市の担当者は、「保育士が確保できなければ6月1日に事業停止命令を出す可能性がある」「5月8日までに転園希望を出せば、他保育所へ優先的に移れる」といった方針を説明したそうです。

しかし、市の一方的な方針に対し保護者が反発し、改めて説明会を行う事となりました。

森友学園系列の高等森友学園保育園(大阪市淀川区)で保育士が不足している問題で、大阪市は25日夜、同区役所で保護者向けの説明会を開いた。市は5月8日を期限に転園の希望を募ることを説明したが、保護者側は一方的な日程設定に「大型連休を挟み、スケジュールに無理がある」などと反発。
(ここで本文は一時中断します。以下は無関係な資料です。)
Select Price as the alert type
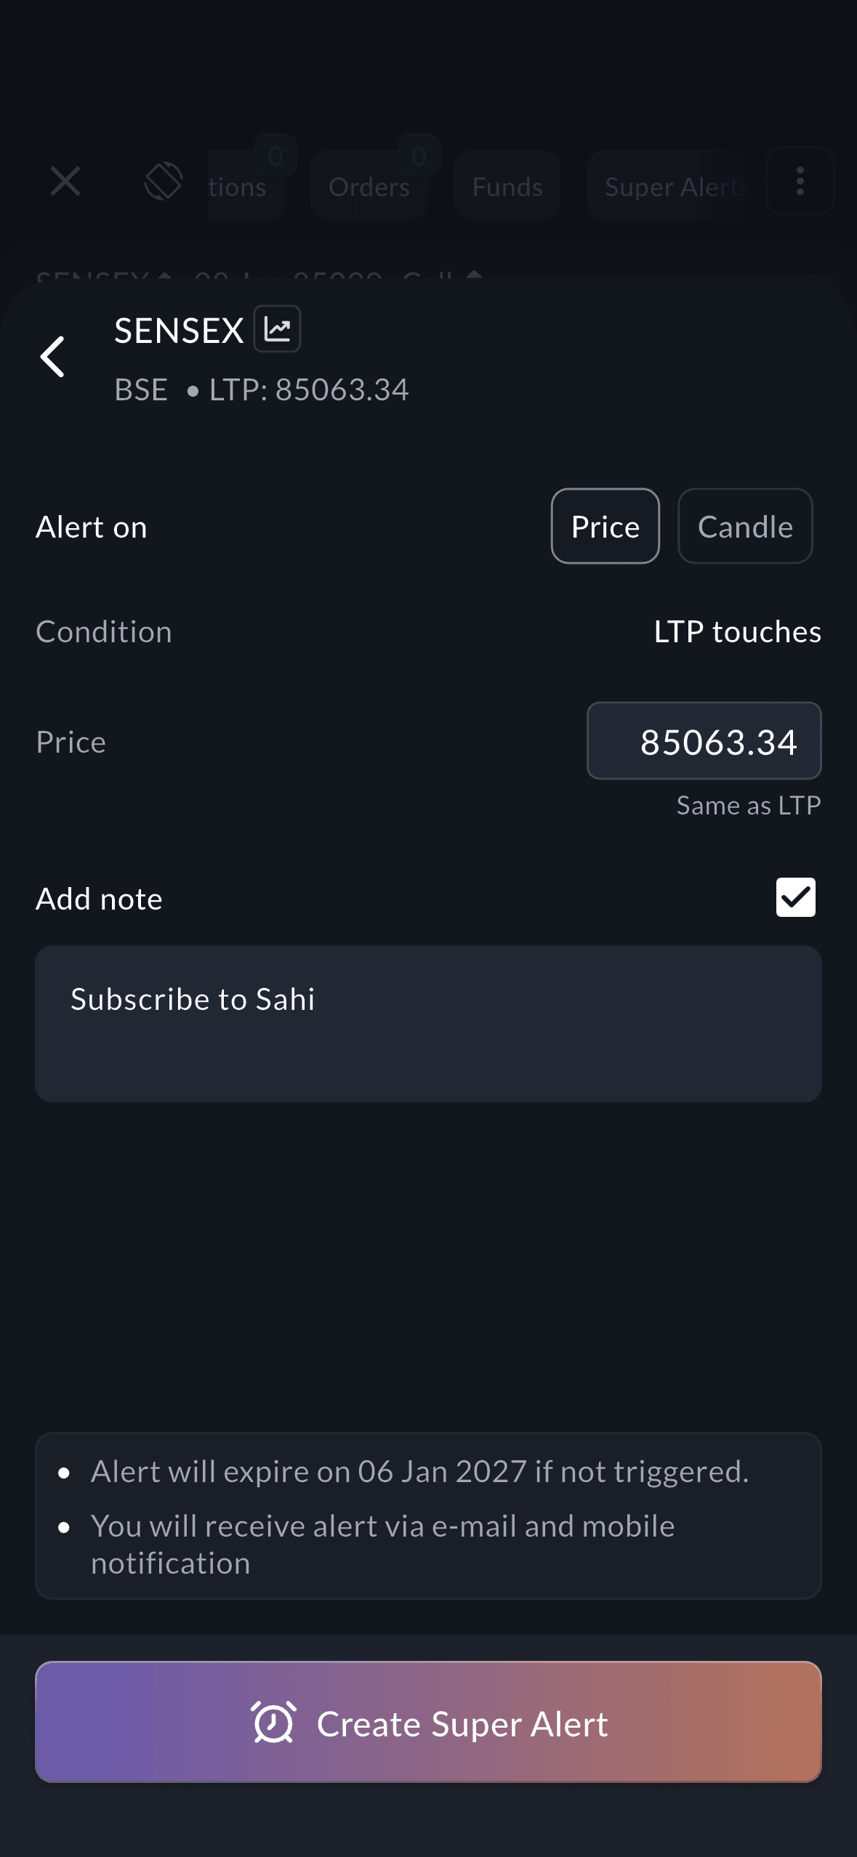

市は日程を白紙に戻し、新たに期限を設けた上で再び説明会を開くことを決めた。

 説明会は非公開。市によると、保護者ら38人が参加した。市は、条例で定める保育士の配置基準を同園が満たしていないとして改善勧告した経緯などを報告。必要な保育士が確保できなければ、さらに強い「改善命令」を出した上で、6月1日に「事業停止命令」を出す可能性を示した。また、5月8日までに転園希望を出せば、他の保育所に優先的に移れることも伝えた。

 しかし、保護者からは「園に残りたい」「改善勧告の期限前に転園を促すのはおかしい」など異論が相次ぎ、この日は会場から転園希望の声は出なかったという。

 参加した保護者の一人は「同じ場所で保育を続けてほしい。市の都合で期限が区切られて納得がいかない」と話した。

https://mainichi.jp/articles/20170426/k00/00m/040/177000c

市長会見等で示されたとおり、大阪市は6月1日に事業停止命令を出す意向を崩していません。自力で保育士を確保できず、市による緊急派遣に頼っている保育所は、既に自律的な経営能力を失っていると言えるでしょう。

しかし、ネックとなるのが転園先です。同園がある淀川区南西部や同一生活圏である西淀川区東部は、多くの保育所等で定員まで充足されています。その為、仮に転園希望を出したとしても移れるとは限りません。

在園児の保育の場が見つからない状態で、大阪市が事業停止命令を出すとは考えにくいです。仮に事業停止命令を出すとしても、全園児の転園先が見つかってから閉園する形を取るのではないでしょうか。

転園先の確保は必要不可欠です。騒動はまだまだ続きそうです。